Enterprise Campus Network Design

This chapter presents a logical design process that you can use to build a new switched campus network or to modify and improve an existing network. Networks can be designed in layers using a set of building blocks that can organize and streamline even a large, complex campus network. These building blocks can then be placed using several campus design models to provide maximum efficiency, functionality, and scalability.

“Do I Know This Already?” Quiz

The “Do I Know This Already?” quiz allows you to assess whether you should read this entire chapter thoroughly or jump to the “Exam Preparation Tasks” section. If you are in doubt based on your answers to these questions or your own assessment of your knowledge of the topics, read the entire chapter. Table 1-1 outlines the major headings in this chapter and the “Do I Know This Already?” quiz questions that go with them. You can find the answers in Appendix A , “Answers to the ‘Do I Know This Already?’ Quizzes.”

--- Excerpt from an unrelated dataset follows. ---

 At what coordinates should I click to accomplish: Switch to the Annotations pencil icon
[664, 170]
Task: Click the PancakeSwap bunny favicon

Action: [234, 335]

Hierarchical Network Design

A campus network is an enterprise network consisting of many LANs in one or more buildings, all connected and all usually in the same geographic area. A company typically owns the entire campus network and the physical wiring. Campus networks commonly consist of wired Ethernet LANs and shared wireless LANs.

An understanding of traffic flow is a vital part of the campus network design. You might be able to leverage high-speed LAN technologies and “throw bandwidth” at a network to improve traffic movement. However, the emphasis should be on providing an overall design that is tuned to known, studied, or predicted traffic flows. The network traffic can then be effectively moved and managed, and you can scale the campus network to support future needs.

As a starting point, consider the simple network shown in Figure 1-1 . A collection of PCs, printers, and servers are all connected to the same network segment and use the
192.168.1.0 subnet. All devices on this network segment must share the available bandwidth.


Figure 1-1 Simple Shared Ethernet Network

Recall that if two or more hosts try to transmit at the same time on a shared network,
their frames will collide and interfere. When collisions occur, all hosts must become silent
and wait to retransmit their data. The boundary around such a shared network is called
a collision domain . In Figure 1-1 , the entire shared segment represents one collision
domain.

A network segment with six hosts might not seem crowded. Suppose the segment contains hundreds of hosts instead. Now the network might not perform very well if many of the hosts are competing to use the shared media. Through network segmentation, you can reduce the number of stations on a segment. This, in turn, reduces the size of the collision domain and lowers the probability of collisions because fewer stations will try to transmit at a given time.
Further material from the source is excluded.